Japan’s investments to demonstrate hydrogen’s potential appear to be paying off. In April 2018, for example, Obayashi Corp. and Kawasaki Heavy Industries, along with Japanese research group New Energy and Industrial Technology Development Organization (NEDO), demonstrated that hydrogen alone could provide heat and power to an urban district. The demonstration used a 1.1-MW hydrogen cogeneration system to fuel a hospital, an exhibition hall, a sewage treatment plant, and a sports center on Port Island, which is an artificial island in Kobe.
In 2020, the country plans to demonstrate an “advanced hydrogen energy chain,” which will entail building a hydrogenation plant in Brunei and a dehydrogenation plant in Kawasaki. Australia will also join the demonstration, producing liquefied hydrogen by gasifying brown coal and shipping it to Japan.
4. The Fukushima Hydrogen Energy Research Field, which is under construction in Fukushima prefecture, by a consortium comprising New Energy and Industrial Technology Development Organization, Toshiba, Tohuku Electric, and Iwatani Corp. is slated to be completed in July 2020. The facility aims to demonstrate that hydrogen can serve both as a commercial commodity and as an energy source to balance supply and demand on the grid. The project will also demonstrate a new control system that optimizes hydrogen production and supply, using demand forecasting for hydrogen. Courtesy: FH2R
Finally, and as significantly, Japan plans to demonstrate—in time for the 2020 Olympics in Tokyo—a project for large-scale hydrogen production using renewable energy at Namie Town in Fukushima Prefecture. As part of that project, Toshiba, Tohoku Electric Power Co., and Iwatani Corp. are building the Fukushima Hydrogen Energy Research (FH2R) field, which will house a 10-MW-class hydrogen production facility alongside solar power generation facilities. FH2R (Figure 4), essentially a power-to-gas facility, will produce and store up to 900 tons of hydrogen a year to power fuel cells and support area factory operations.

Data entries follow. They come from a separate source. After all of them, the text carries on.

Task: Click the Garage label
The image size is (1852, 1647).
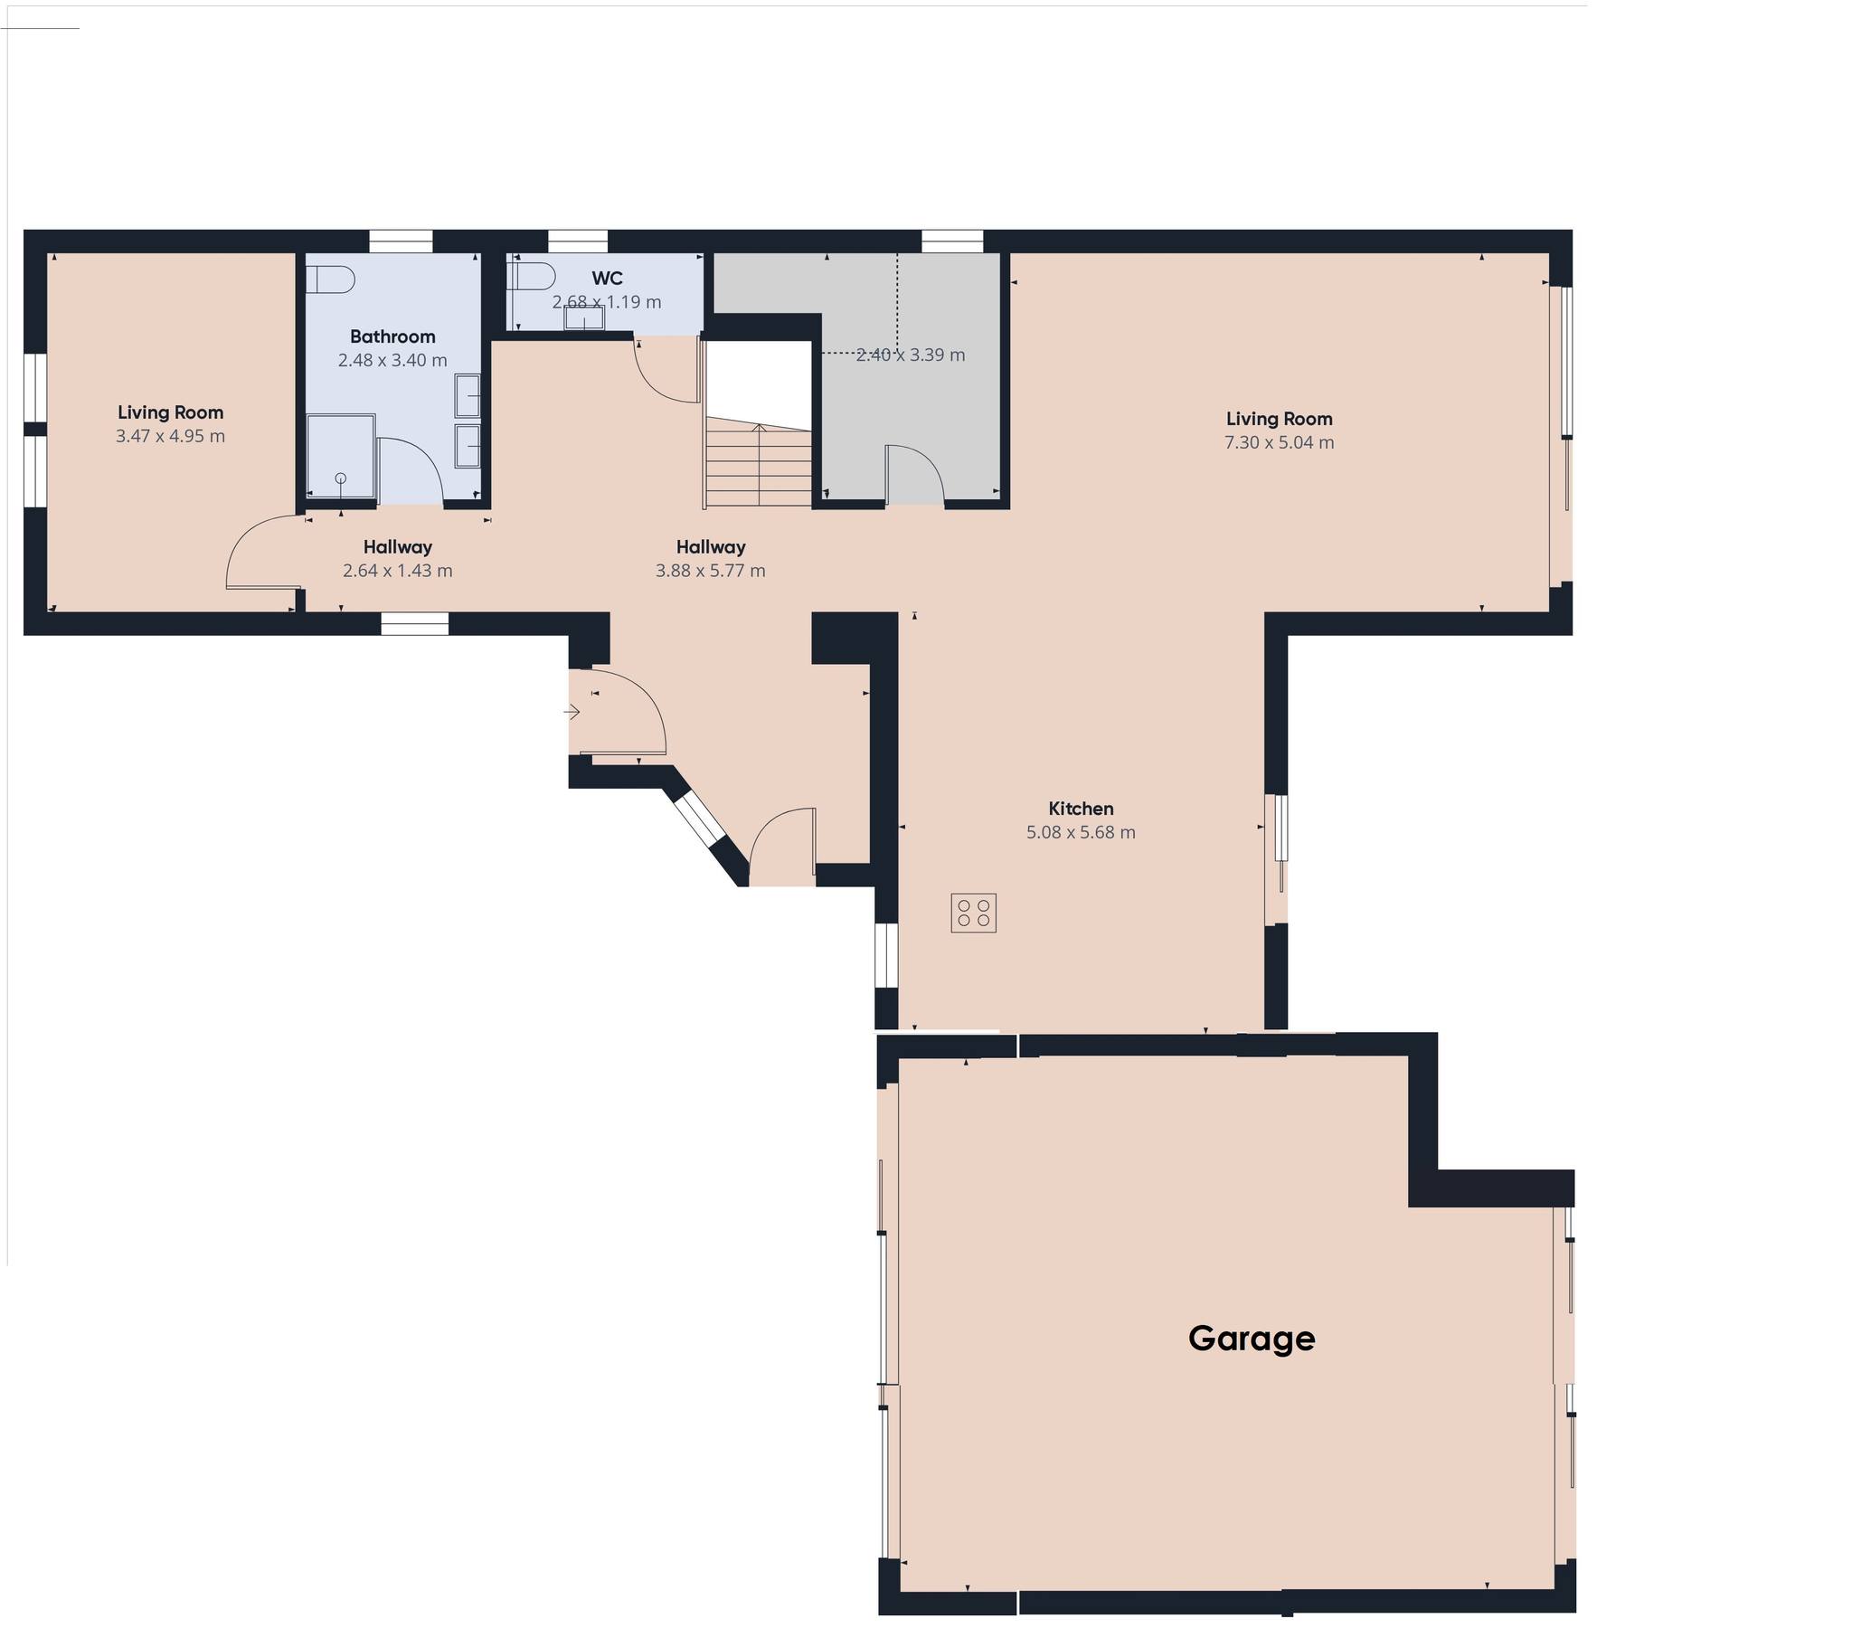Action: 1252,1339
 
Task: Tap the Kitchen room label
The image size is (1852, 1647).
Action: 1081,809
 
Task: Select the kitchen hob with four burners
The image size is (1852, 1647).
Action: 974,913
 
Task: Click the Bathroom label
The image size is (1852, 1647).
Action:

“It will use a new control system to coordinate overall operation of the hydrogen energy system, the power grid control system, and the hydrogen demand forecast system, so as to optimize hydrogen production, hydrogen electricity generation and hydrogen gas supply,” said Iwatani. Toshiba said power supply to the project using a dedicated power transmission line will begin this August, and commissioning for the overall system could begin in October.
—Sonal Patel is a POWER associate editor.